The Friday June 14th edition of BBC Radio 4’s ‘Today’ programme included an item in which presenter John Humphrys spoke with Labour MP Jack Straw and Dr. Dore Gold about the election in Iran.
The relevant section of the programme can be heard here from 1:35:30 for a limited period of time.
Following remarks by Straw, including claims of demonisation and humiliation of Iran by the West along with doubts expressed with regard to the intentions of Iran’s nuclear programme, Humphrys says at 1:40:06:
“Let me put that to you Dr. Gold, because if anybody has demonised them, you could argue it has been Israel.”
After Dore Gold’s reply, at 1:41:30, Jack Straw says: [emphasis added]
“Well hang on a second. Israel has the most extensive nuclear weapons capability there [Middle East]. It has no territorial ambitions apart from stealing the land of the Palestinians and it’s not going to use nuclear weapons for that, but it has [a] very extensive nuclear weapons programme…”
Humphrys follows with:
“Right, well you can’t argue…let me put that to Dr. Gold. You can’t argue with that, can you Dr Gold?”
Actually, one can – and indeed should – argue with such a gratuitous, dishonest and inaccurate cheap slur – and that is exactly what John Humphrys should have done as the representative of an organisation committed to accuracy and impartiality. The BBC’s Editorial Guidelines on live broadcasts state:
“If offensive comments are expressed during live interviews, the interviewer should normally intervene, challenge the comments where appropriate and/or distance the BBC from the comments. If this doesn’t happen we should make an on-air apology at the earliest opportunity. Potentially offensive comments include remarks that may be interpreted as, for example, racist, sexist, homophobic, prejudiced against a religious group, or reflecting an unflattering national stereotype.”
“If it is established during a live programme that a factual error has been made and we can accurately correct it then we should admit our mistake clearly and frankly. Saying what was wrong as well as putting it right can be an important element in making an effective correction. Where the inaccuracy is unfair, a timely correction may dissuade the aggrieved party from complaining. Any serious factual errors or potential defamation problems should be referred immediately to Programme Legal Advice.”
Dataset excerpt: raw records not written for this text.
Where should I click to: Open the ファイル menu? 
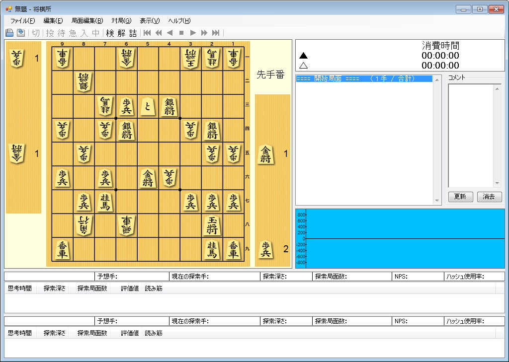(22, 20)
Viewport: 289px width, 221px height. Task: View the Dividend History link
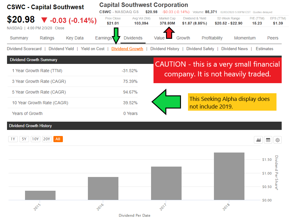tap(165, 49)
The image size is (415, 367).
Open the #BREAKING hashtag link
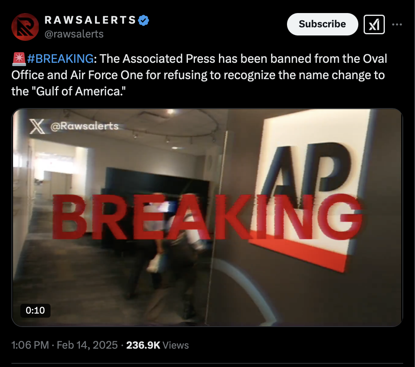[x=60, y=59]
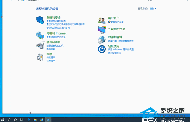Open 添加设备 link
Viewport: 190px width, 122px height.
51,49
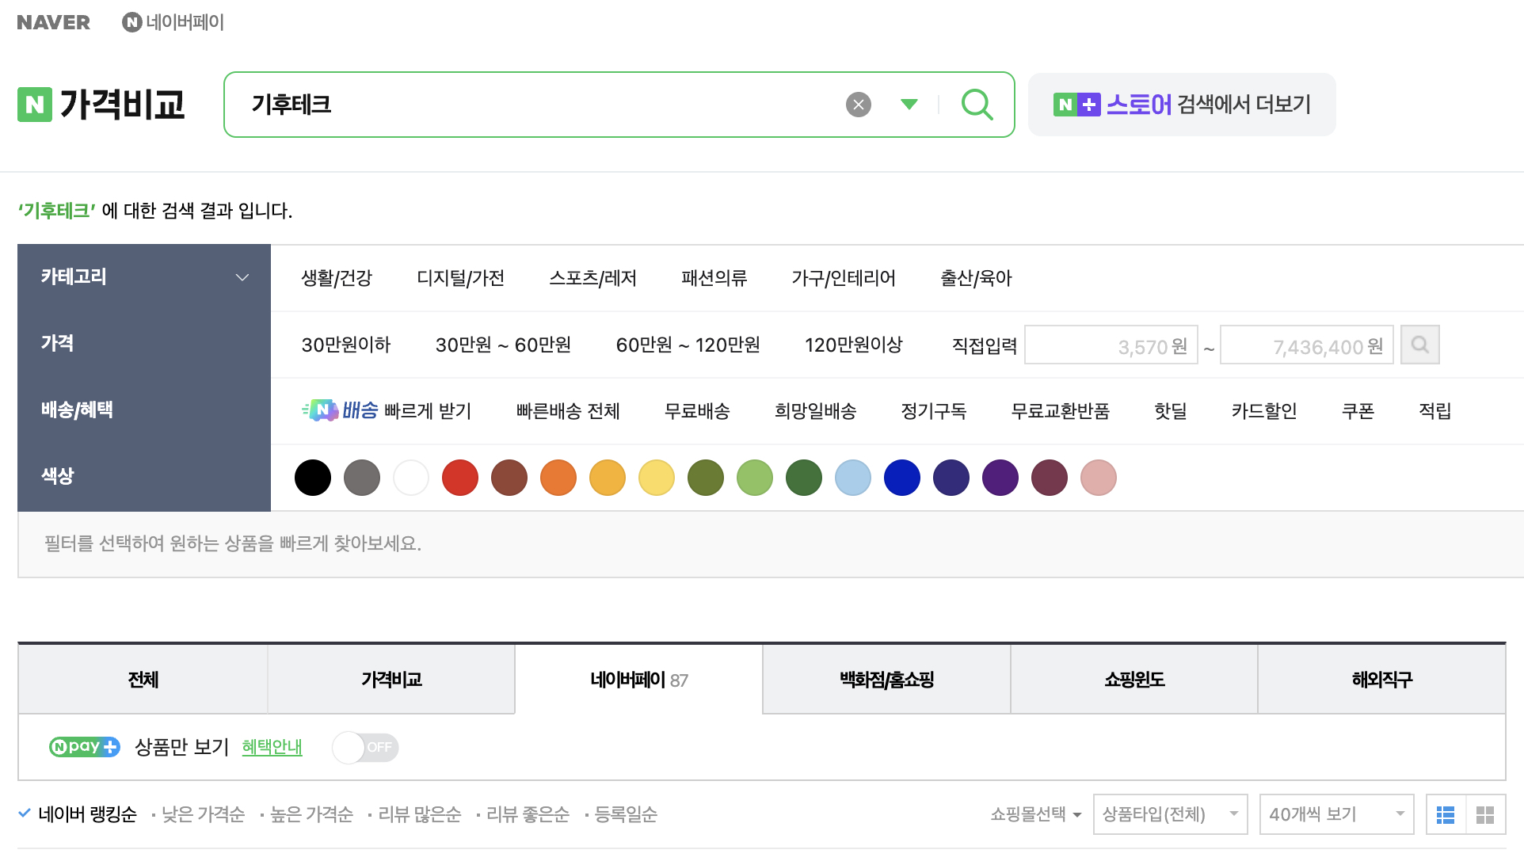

“Due impartiality lies at the heart of the BBC’s standards. It is a core value and no area of programming is exempt from it. It is vital that any package or interview broadcast during a live event is impartial and fair. Care should be taken to ensure that there is no suggestion of bias. This can be achieved by careful casting and ensuring the presenter/interviewer is properly briefed to conduct a robust interview.”
But instead, we find that – apparently not content with the real time broadcast of that defamatory and libellous lie from Straw – the BBC actually amplified it further, despite the fact that those same Editorial Guidelines clearly state: [emphasis added]
“Live events are often repeated in highlights programmes and are increasingly available on various ‘On Demand’ platforms (for example on the Radio Player, Interactive Television, Video On Demand or the iPlayer). Programme Editors should ensure that any derogatory remarks which caused concern on transmission are edited from any repeat or online provision. Where a defamatory remark has been made, programme editors should ensure they comply with all legal advice given. It is also the responsibility of the programme editors to ensure that, where appropriate, programmes with unexpected legal issues are not repeated or made available ‘On Demand’.”
In addition to the programme being made available to listeners for a week on the programme’s webpage, on a separate “live” webpage we find an invitation to readers to “listen to the discussion” with a link leading to another webpage on the BBC News site featuring a recording of the item.
The ‘Today’ programme’s official Twitter account also promoted another audio version of the item.
So there we have it. Once again the BBC makes a laughing stock of its supposed standards of accuracy and impartiality by not only failing to challenge a deliberate inaccuracy spouted in a live interview, but by promoting it widely afterwards.